Language Syntax - Future work
-----------------------------
Since the reason for introducing optional static typing is to enhance performance primarily - not all types benefit from this capability. In fact it is quite hard to extend this to generic recursive structures such as tables without encurring significant overhead. For instance - even to represent a recursive type in the parser will require dynamic memory allocation and add great overhead to the parser.

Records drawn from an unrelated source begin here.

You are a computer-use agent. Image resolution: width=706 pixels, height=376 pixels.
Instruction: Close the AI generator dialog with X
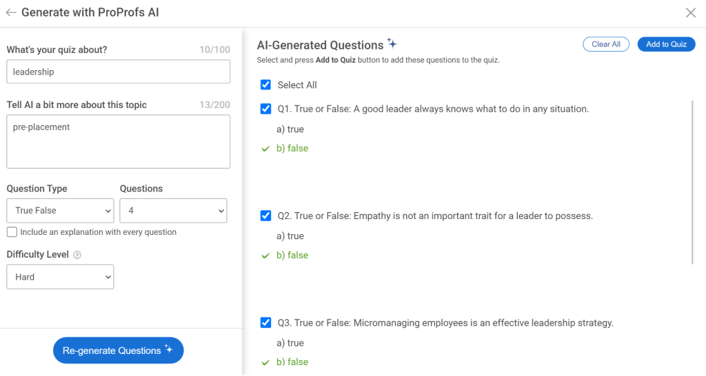(690, 12)
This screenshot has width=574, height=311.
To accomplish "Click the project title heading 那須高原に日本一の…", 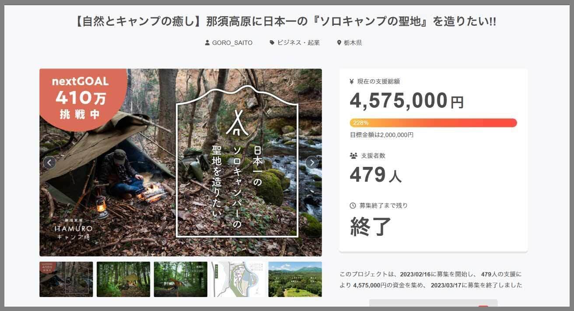I will pyautogui.click(x=287, y=22).
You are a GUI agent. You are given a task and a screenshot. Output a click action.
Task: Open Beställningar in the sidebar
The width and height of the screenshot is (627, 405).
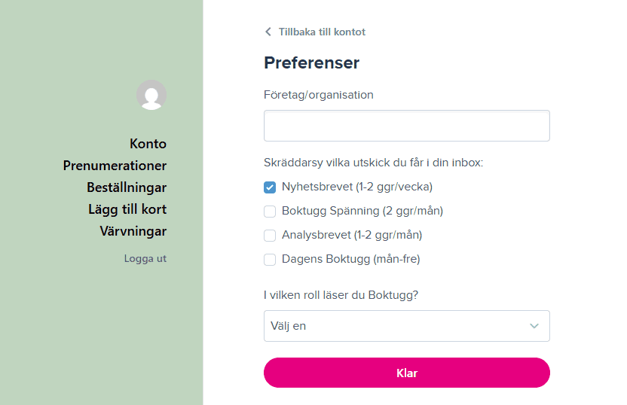127,187
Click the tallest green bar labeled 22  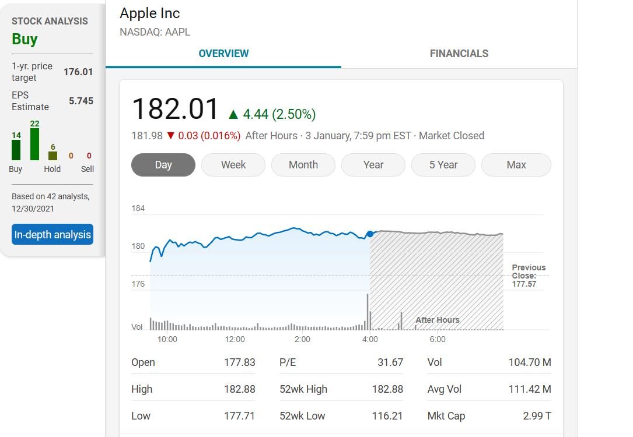35,144
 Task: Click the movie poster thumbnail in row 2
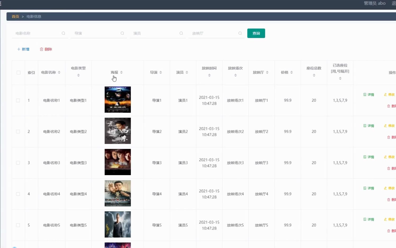117,131
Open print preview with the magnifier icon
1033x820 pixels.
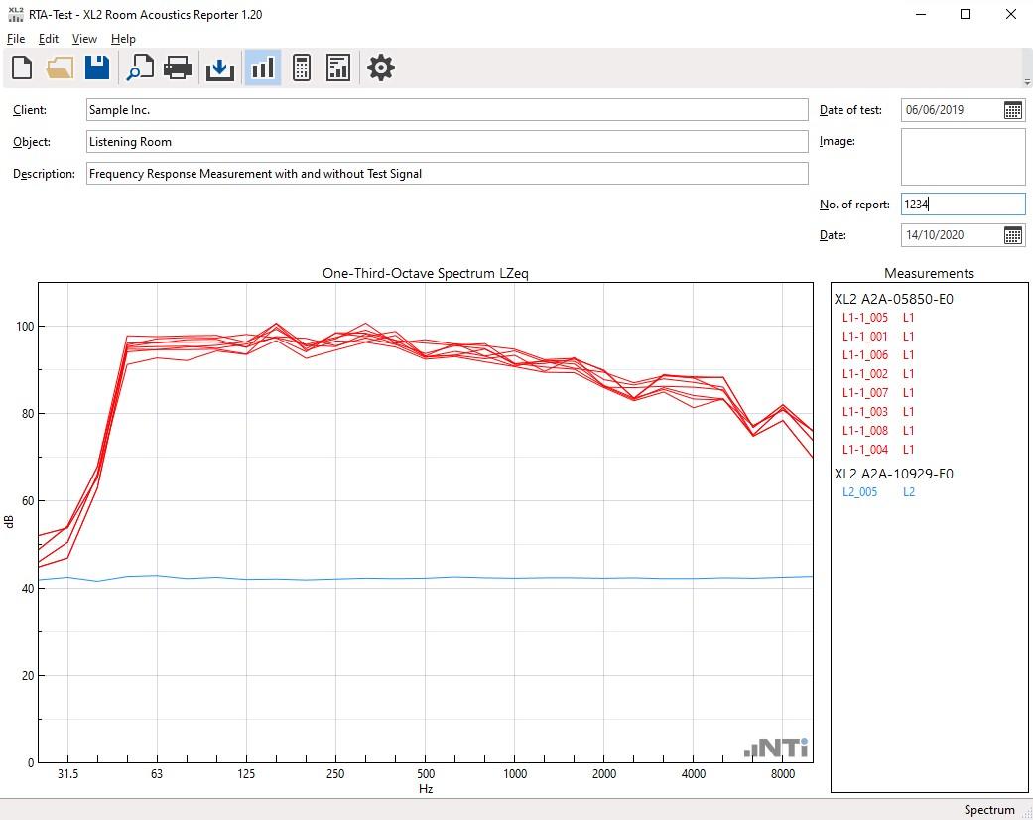coord(140,68)
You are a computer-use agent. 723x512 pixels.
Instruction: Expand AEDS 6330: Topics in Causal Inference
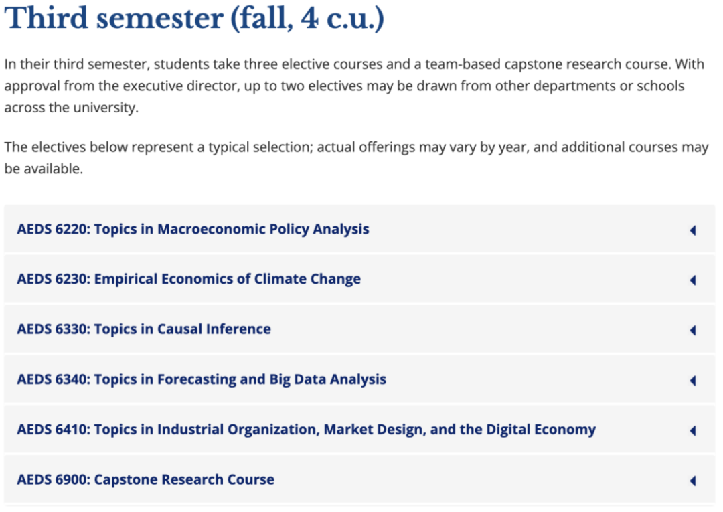[x=144, y=329]
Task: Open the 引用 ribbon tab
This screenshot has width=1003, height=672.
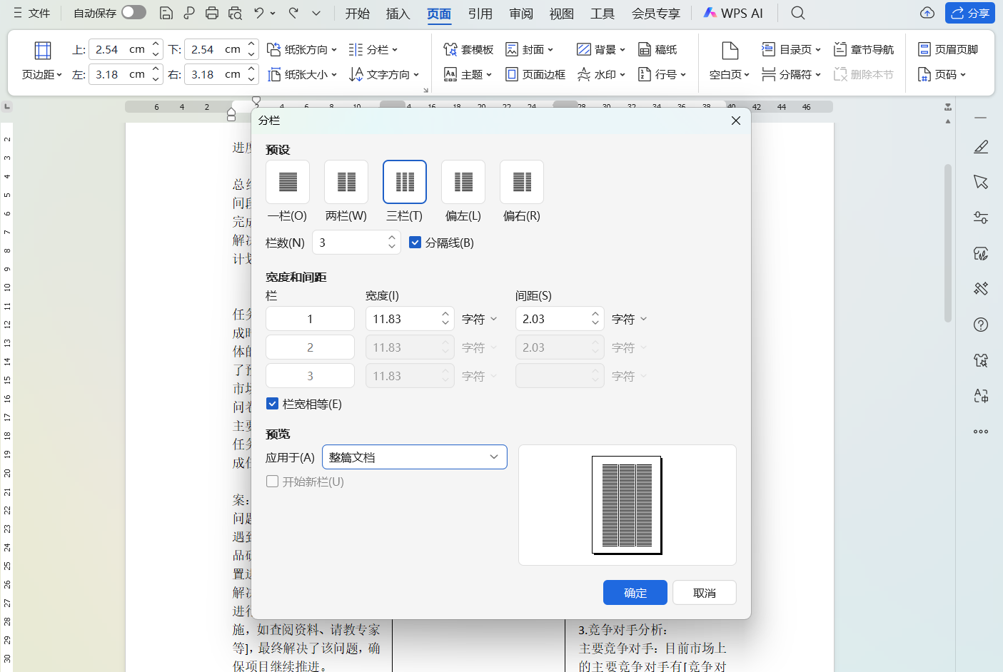Action: pos(480,13)
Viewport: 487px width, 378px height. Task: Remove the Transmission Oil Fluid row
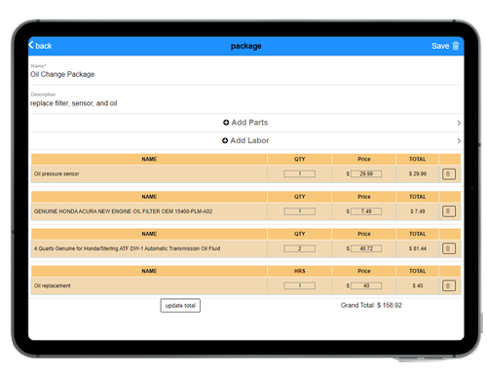click(x=449, y=248)
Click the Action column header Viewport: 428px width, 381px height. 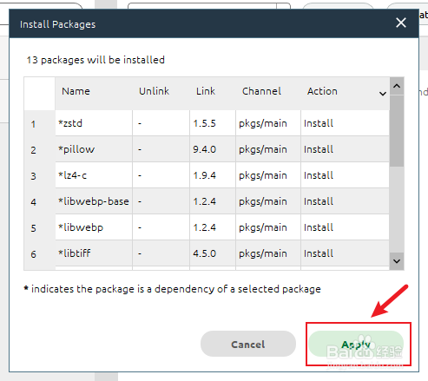(x=322, y=91)
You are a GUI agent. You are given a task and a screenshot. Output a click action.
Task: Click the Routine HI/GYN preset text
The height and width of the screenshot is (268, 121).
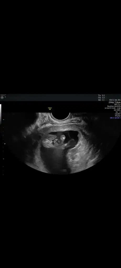tap(114, 106)

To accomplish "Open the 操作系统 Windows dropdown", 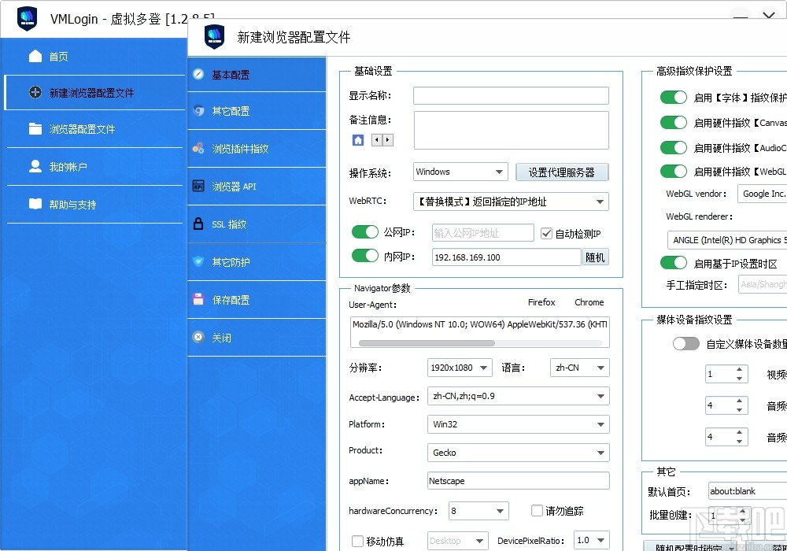I will [460, 172].
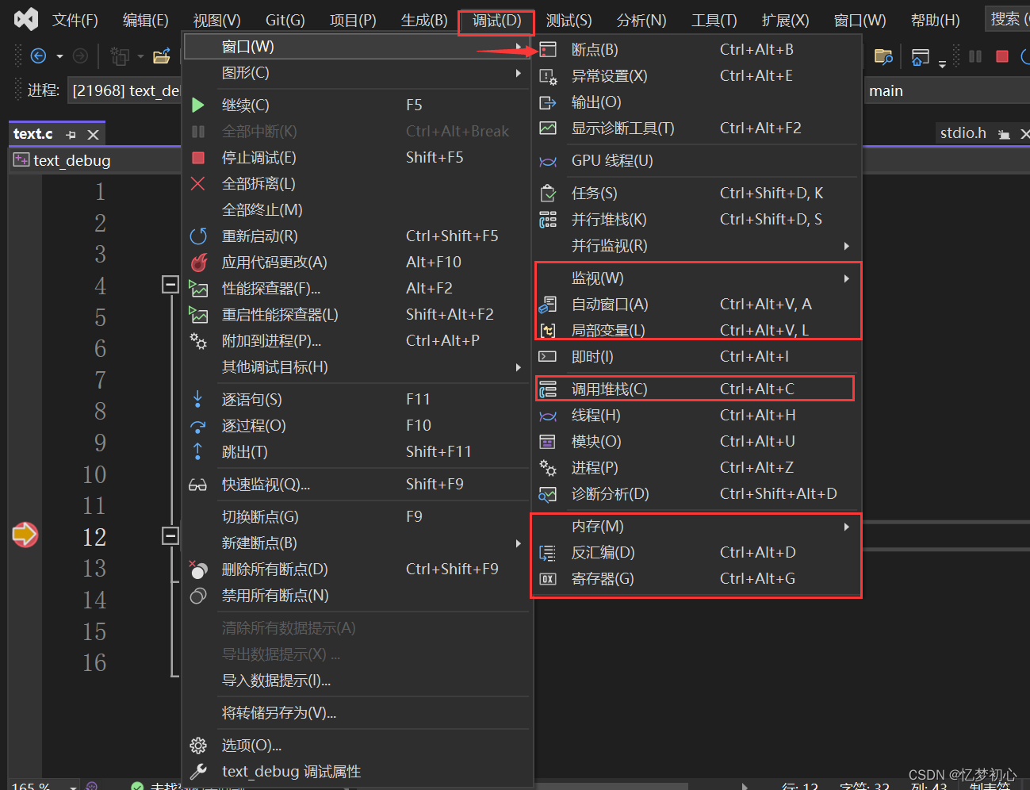Click Step Over (逐过程) icon

198,426
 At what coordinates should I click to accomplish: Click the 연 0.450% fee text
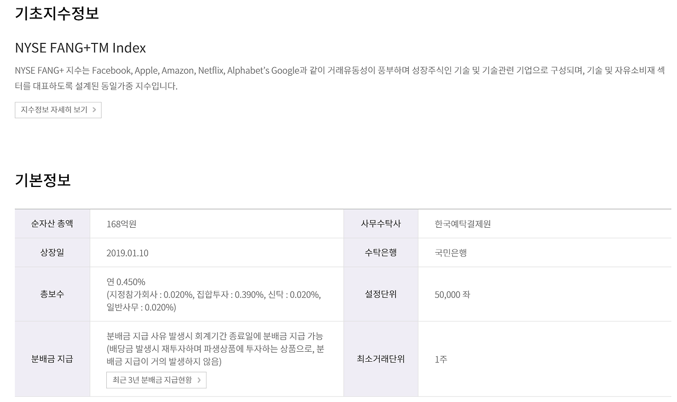[x=126, y=282]
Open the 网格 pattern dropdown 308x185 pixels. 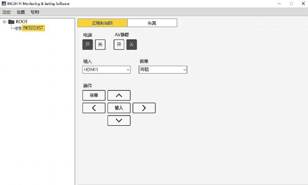point(163,70)
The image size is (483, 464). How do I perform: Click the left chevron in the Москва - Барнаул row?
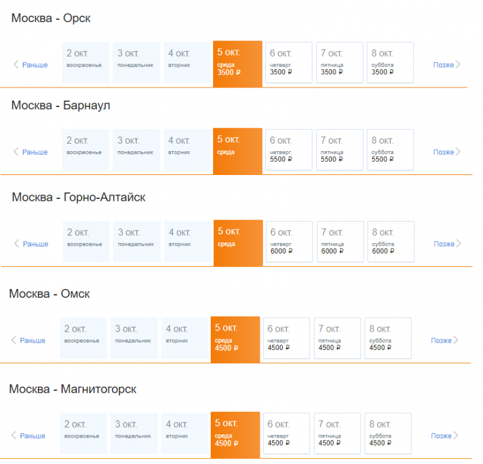point(16,152)
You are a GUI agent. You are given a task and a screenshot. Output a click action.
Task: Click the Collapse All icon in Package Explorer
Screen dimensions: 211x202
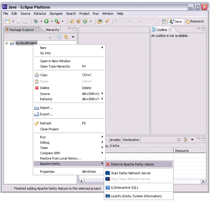59,37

From a performance point of view the only types that seem worth specializing are:

* integer (64-bit int)
* number (double)
* array of integers
* array of numbers

Implementation Strategy
-----------------------
I want to build on existing Lua types rather than introducing completely new types to the Lua system. I quite like the minimalist nature of Lua. However, to make the execution efficient I am adding new type specific opcodes and enhancing the Lua parser/code generator to encode these opcodes only when types are known. The new opcodes will execute more efficiently as they will not need to perform type checks. Morever, type specific instructions will lend themselves to more efficient JIT compilation.

I am adding new opcodes that cover arithmetic operations, array operations, variable assignments, etc..

Modifications to Lua Bytecode structure
---------------------------------------
An immediate issue is that the Lua bytecode structure has a 6-bit opcode which is insufficient to hold the various opcodes that I will need. Simply extending the size of this is problematic as then it reduces the space available to the operands A B and C. Furthermore the way Lua bytecodes work means that B and C operands must be 1-bit larger than A - as the extra bit is used to flag whether the operand refers to a constant or a register. (Thanks to Dirk Laurie for pointing this out).

I am amending the bit mapping in the 32-bit instruction to allow 9-bits for the byte-code, 7-bits for operand A, and 8-bits for operands B and C. This means that some of the Lua limits (maximum number of variables in a function, etc.) have to be revised to be lower than the default.

New OpCodes
-----------
The new instructions are specialised for types, and also for register/versus constant. So for example ``OP_RAVI_ADDFI`` means add ``number`` and ``integer``. And ``OP_RAVI_ADDFF`` means add ``number`` and ``number``. The existing Lua opcodes that these are based on define which operands are used.

Example::

local i=0; i=i+1

Above standard Lua code compiles to::

[0] LOADK A=0 Bx=-1
[1] ADD A=0 B=0 C=-2
[2] RETURN A=0 B=1

We add type info using Ravi extensions::

local i:integer=0; i=i+1

Now the code compiles to::

[0] LOADK A=0 Bx=-1
[1] ADDII A=0 B=0 C=-2
[2] RETURN A=0 B=1

Above uses type specialised opcode ``OP_RAVI_ADDII``.